Ich würde Dir in Deiner grundsätzlichen Ablehnung von Gewalt recht
geben. Dennoch muss mensch sich glaube ich immer von Situation zu
Situation überlegen welche Folgen die Anwendung von “Gewalt” haben
könnte und wie diese (moralisch) zu bewerten sind. Wenn wir jetzt
konkret mal von einer Demosituation ausgehen, so sind im schlimmsten
Fall Tote (ich gehe mal davon aus, dass wir dies alle ablehnen) und
Verletzungen die Folge.

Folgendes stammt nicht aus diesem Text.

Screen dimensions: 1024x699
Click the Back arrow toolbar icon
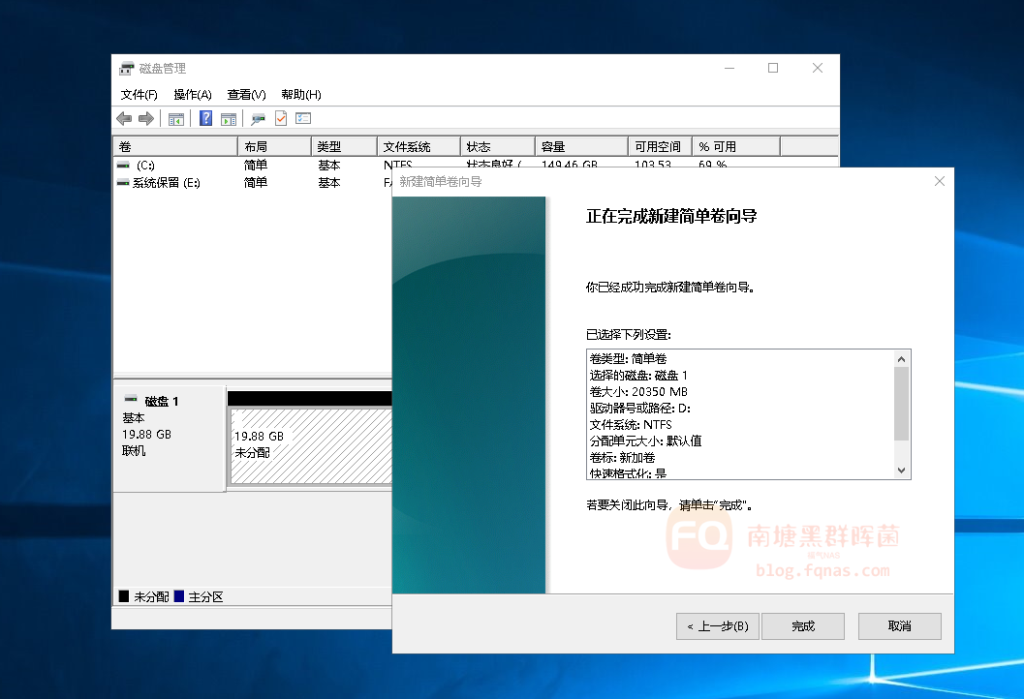(x=124, y=119)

Aber selbst wenn die Polizisten dank ihrer
Panzerung nicht verletzt werden, so hat dies ja auch psychische Folgen,
die Polizisten fühlen sich bedroht und sehen die DemonstrantInnen als
Feinde, dies dürfte auch nicht im unseren Interesse liegen, ähnliches
dürfte für das Einwerfen von Schaufenstern gelten.
Problematisch ist
hierbei auch die Eskalation, die dadurch erreicht wird und fast immer zu
Gegengewalt führt (die Polizei ist bei sowas sehr berechenbar…).

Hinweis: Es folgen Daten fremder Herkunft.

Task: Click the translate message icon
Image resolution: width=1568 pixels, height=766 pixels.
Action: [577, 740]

Genauso berechenbar ist allerdings auch die Reaktion der Medien und die
reagieren auf Gewalt “positiv”, indem sie dann erst richtig animiert
werden zu dem Thema was zu schreiben. Das war nach Genua so, wo eine
Debatte über Globalisierung nach diesem Ereignis in den Medien losging,
und die Erwähnung von attac als friedlichen Teil der “Bewegung” hat (in
Deutschland) attac erst so groß gemacht. Insofern war attac ja auch ein
Nutzniesser des Ganzen. Beim Eu-Gipfel in Nizza war es sogar so, dass
die Demo von 100.000 Leuten überhaupt keine Erwähnung fand, während die
Demo von einigen tausend, die mit Tränengas eingedeckt wurde und wo9
Scheiben kaputtgingen, auf der ersten Seite der SÜddeutschen landete.

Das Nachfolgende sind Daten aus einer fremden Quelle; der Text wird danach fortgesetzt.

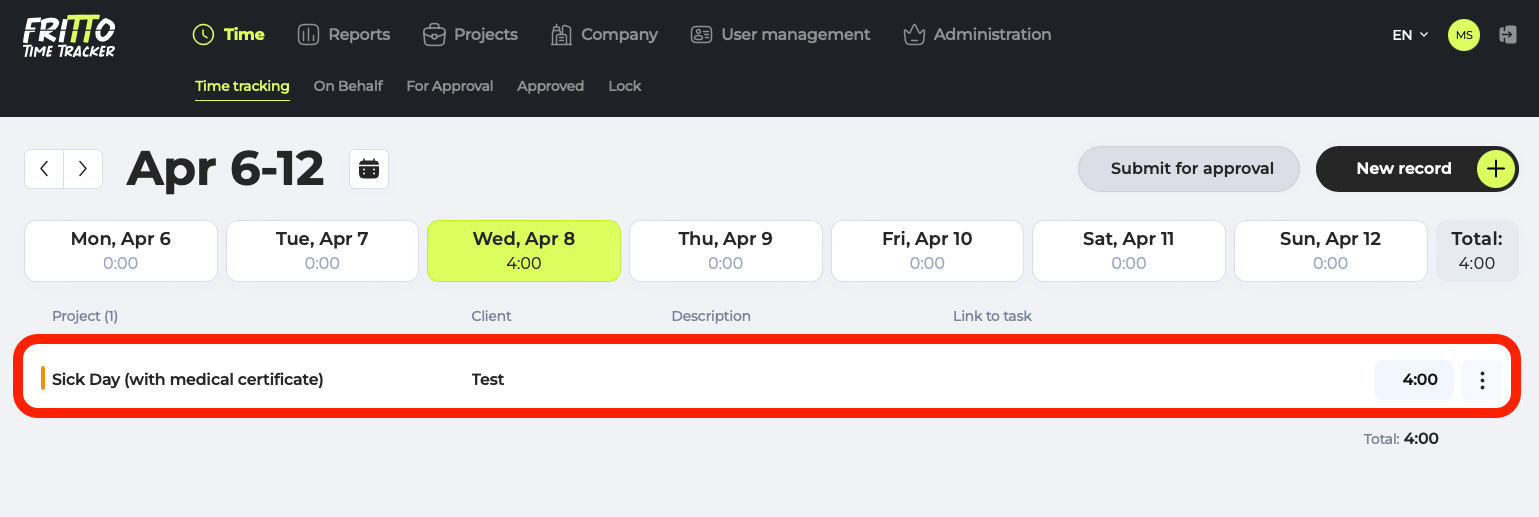1539x517 pixels.
Task: Click the Fritto Time Tracker logo
Action: [69, 37]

Ähnlich war es vor der Sicherheitskonferenz, wo allein schon die
Erwartung von Gewalt zu einem unglaublichen Medienecho verhalf. Es blieb
glücklicherweise auch friedlich, aber damals und in den vergangenen
Jahren nutzte die Polizei die Friedlichkeit aus, um dafür ihre
repressive Polizeistrategie verantwortlich zu machen. Der Gewaltausbruch
nach der ASEM-Demo hat dagegen die repressive Polizeistrategie von
Herrn Nagel (die mich schon ein paar Tage vorher bei der Bildungsdemo zu
Tode genervt hat, da die Demo doppelt so lange dauerte wie vorgesehen)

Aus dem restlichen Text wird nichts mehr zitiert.